Task description:
All records are to be printed exactly as they appear.

(Saved entries)
···

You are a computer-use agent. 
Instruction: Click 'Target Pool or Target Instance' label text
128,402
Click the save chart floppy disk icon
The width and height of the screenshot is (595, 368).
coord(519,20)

···

Task response:
You are a computer-use agent. 
Instruction: Click 'Target Pool or Target Instance' label text
128,402
Click the save chart floppy disk icon
The width and height of the screenshot is (595, 368).
coord(519,20)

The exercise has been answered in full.